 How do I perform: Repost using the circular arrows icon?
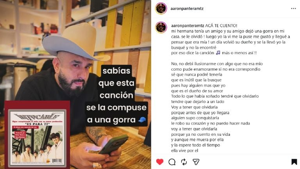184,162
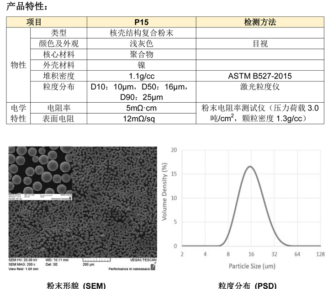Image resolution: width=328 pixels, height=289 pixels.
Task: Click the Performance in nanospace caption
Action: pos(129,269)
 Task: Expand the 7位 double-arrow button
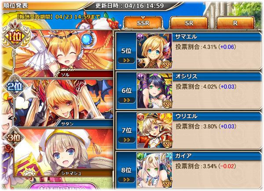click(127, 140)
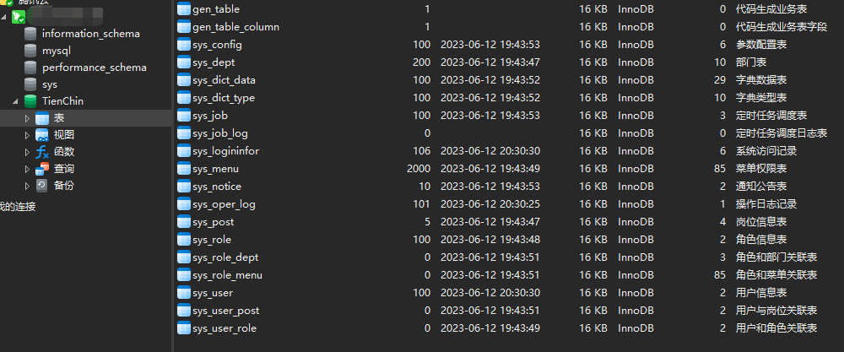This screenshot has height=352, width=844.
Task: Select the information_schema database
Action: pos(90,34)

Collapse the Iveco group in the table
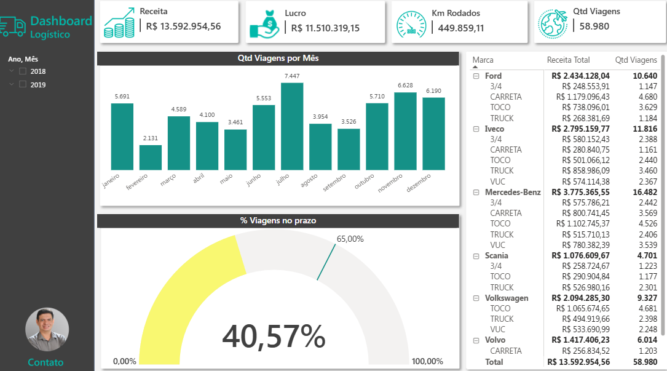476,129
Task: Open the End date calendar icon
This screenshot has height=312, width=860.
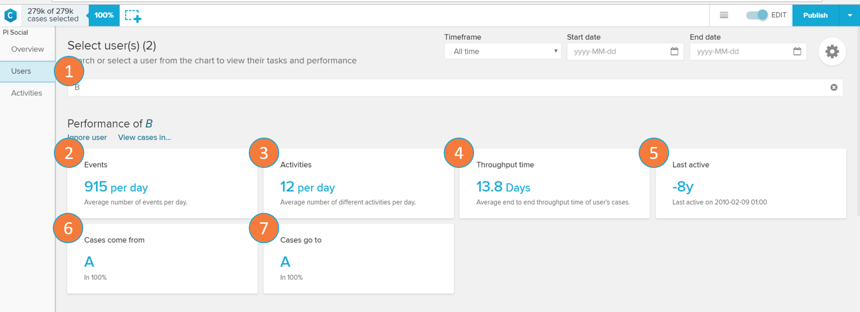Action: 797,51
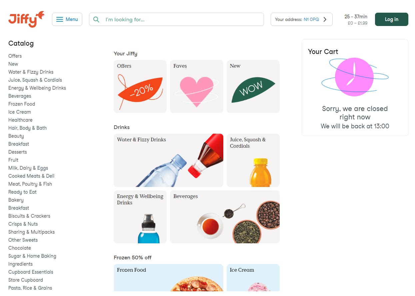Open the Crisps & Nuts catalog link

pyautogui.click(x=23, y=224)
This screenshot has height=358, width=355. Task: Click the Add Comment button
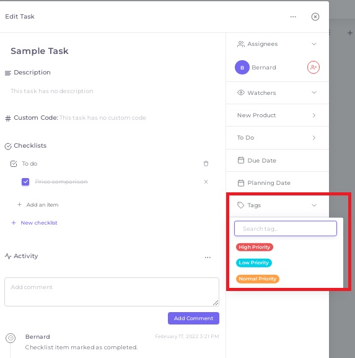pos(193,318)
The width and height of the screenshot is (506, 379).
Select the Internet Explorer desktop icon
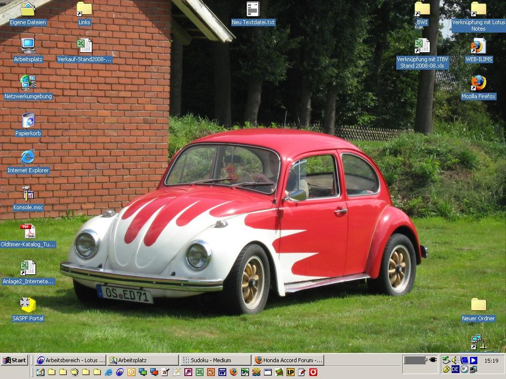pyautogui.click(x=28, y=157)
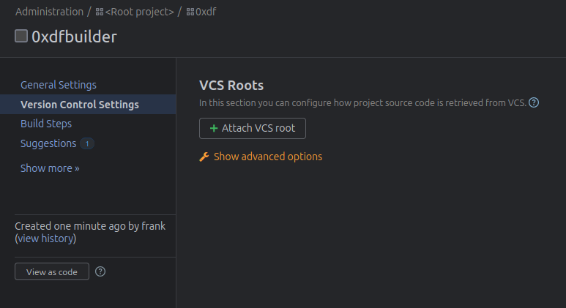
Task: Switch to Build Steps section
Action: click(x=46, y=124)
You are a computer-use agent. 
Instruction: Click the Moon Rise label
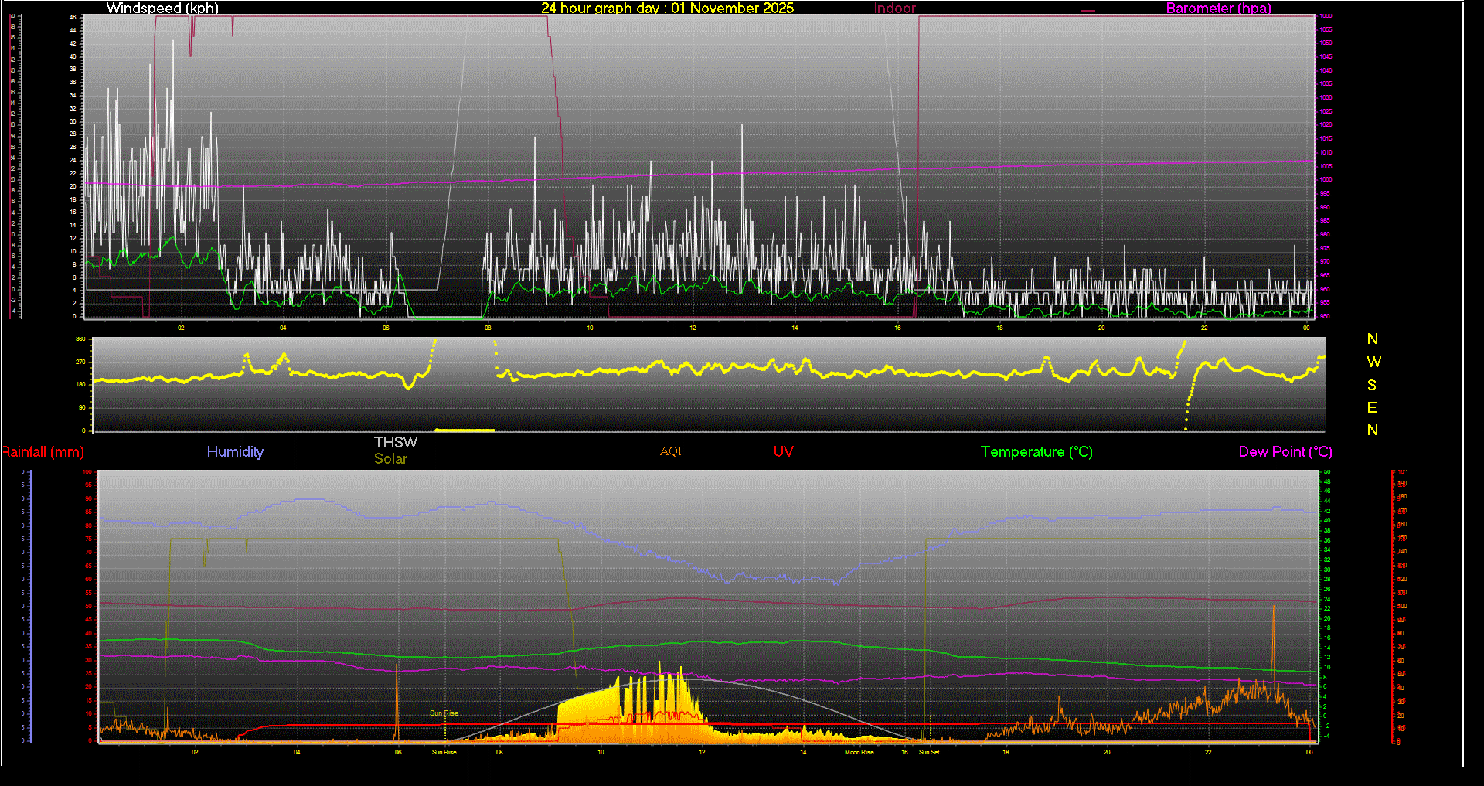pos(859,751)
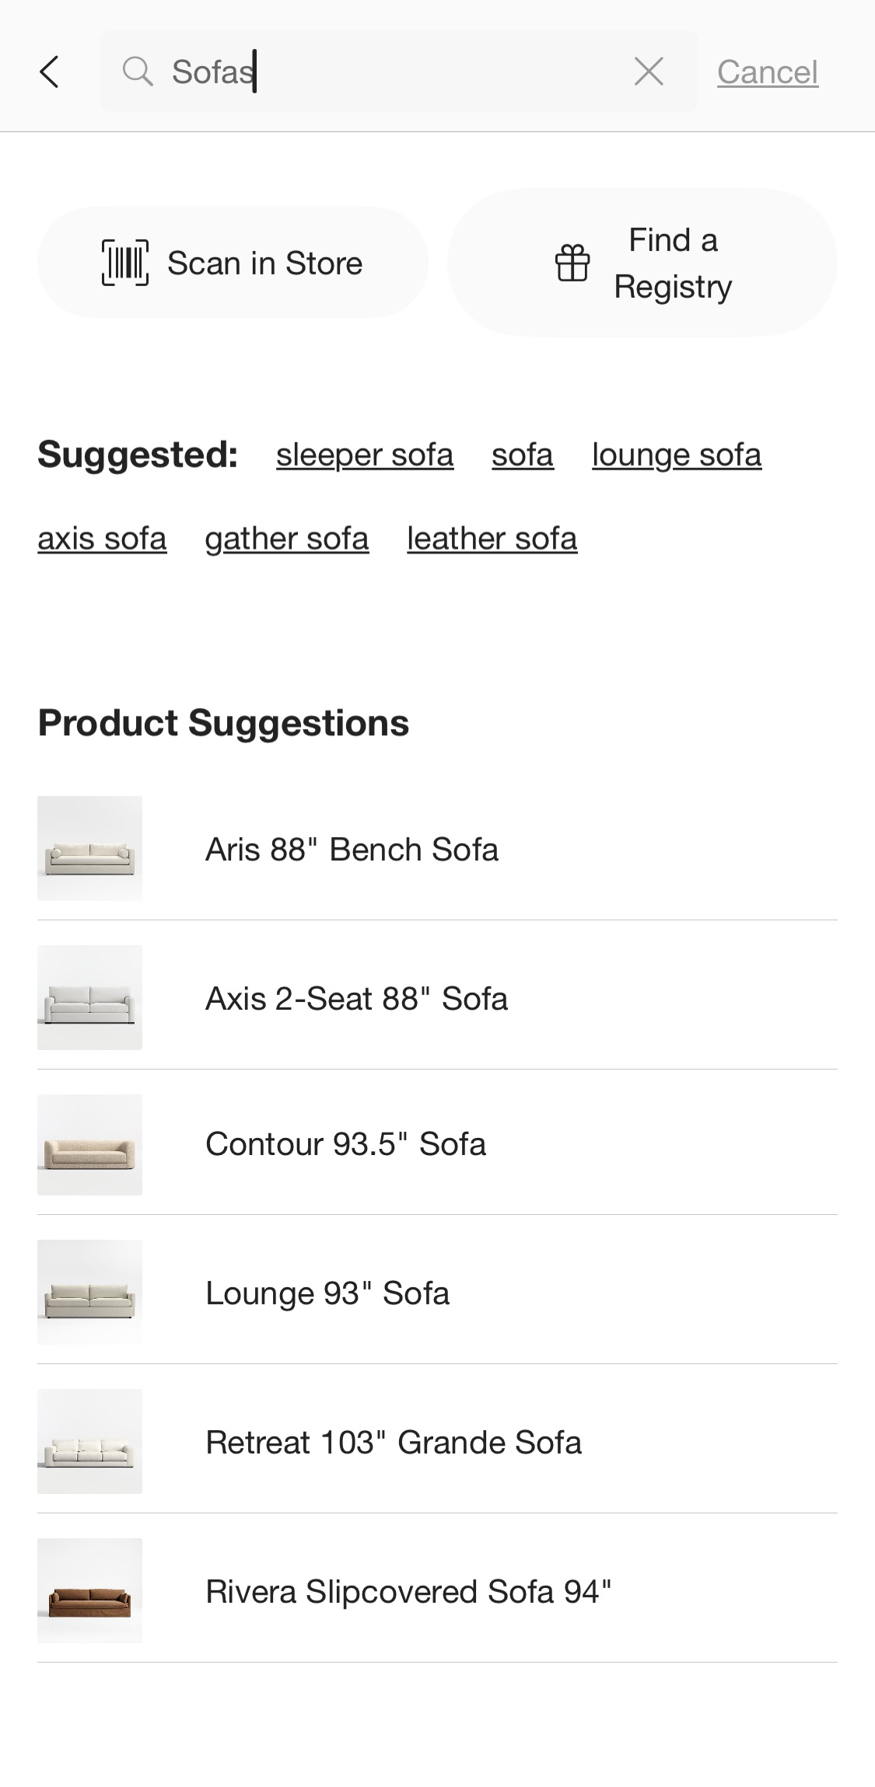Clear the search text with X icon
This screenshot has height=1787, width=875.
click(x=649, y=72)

***

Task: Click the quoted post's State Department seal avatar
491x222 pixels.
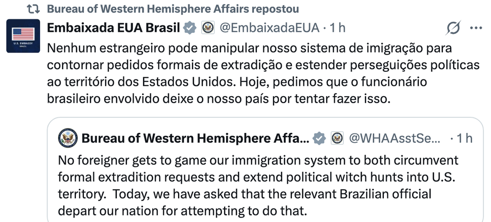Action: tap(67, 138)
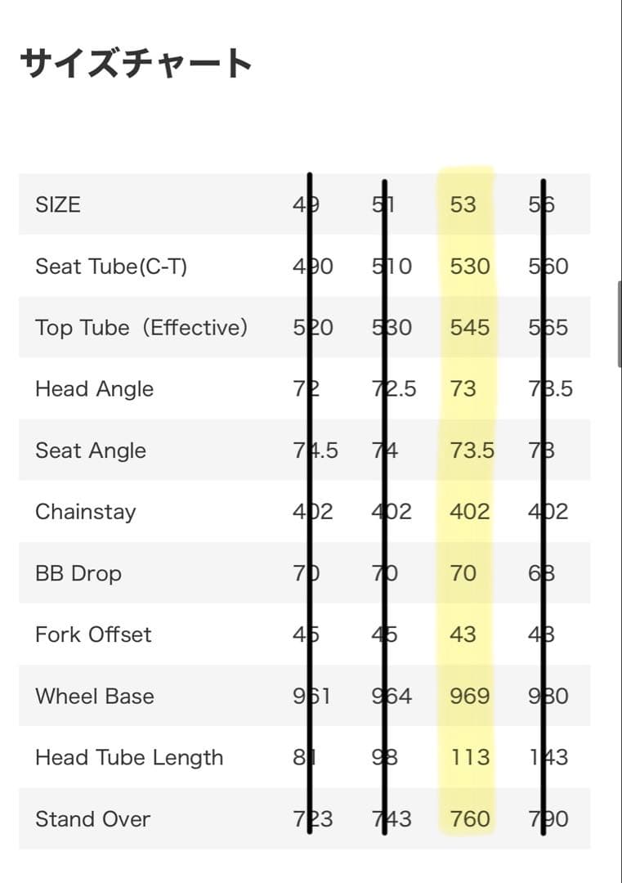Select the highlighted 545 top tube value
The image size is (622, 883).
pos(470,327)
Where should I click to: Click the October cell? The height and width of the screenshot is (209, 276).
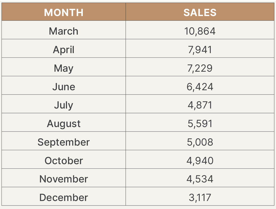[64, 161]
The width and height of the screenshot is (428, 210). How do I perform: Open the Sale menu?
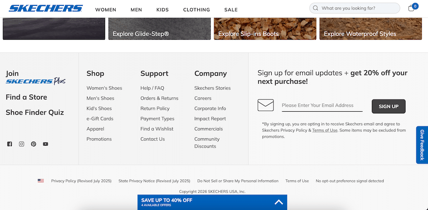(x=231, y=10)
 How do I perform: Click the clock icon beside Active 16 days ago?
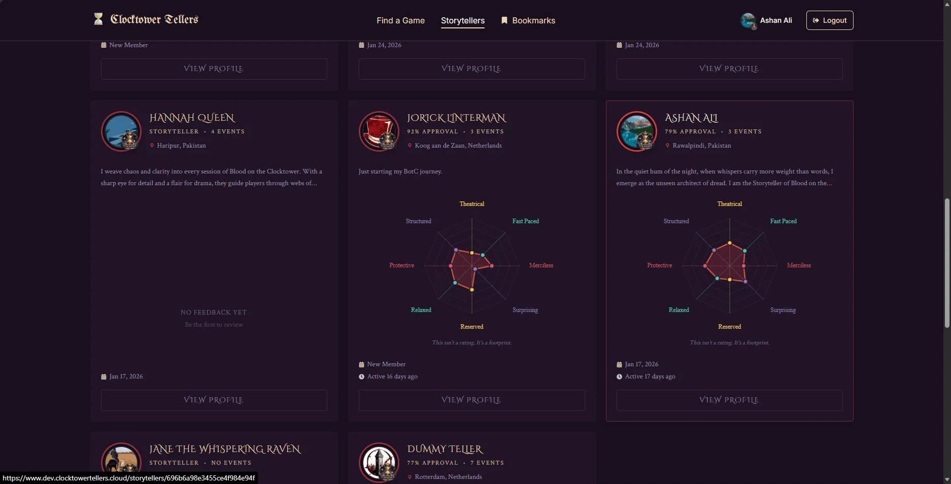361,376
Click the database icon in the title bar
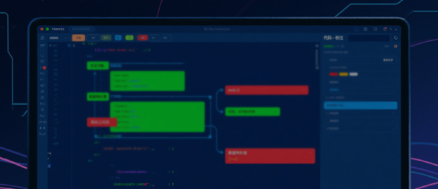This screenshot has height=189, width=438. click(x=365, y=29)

***

| Aim |
Put everything in the records from the line containing "How do I perform: Repost" down to the line containing "pyautogui.click(x=23, y=224)" into a JSON list of strings, one string per line, skipping blank lines. Leave the pictures out of the answer.

| Solution for this exercise |
[
  " How do I perform: Repost using the circular arrows icon?",
  "184,162",
  "Image resolution: width=328 pixels, height=289 pixels.",
  "Task: Click the Performance in nanospace caption",
  "Action: pos(129,269)",
  " Task: Expand the 7位 double-arrow button",
  "click(127, 140)",
  "This screenshot has height=352, width=844.",
  "Task: Select the information_schema database",
  "Action: pos(90,34)",
  "Collapse the Iveco group in the table",
  "476,129",
  "Task: Open the End date calendar icon",
  "This screenshot has height=312, width=860.",
  "Action: 797,51",
  "Open the Crisps & Nuts catalog link",
  "pyautogui.click(x=23, y=224)"
]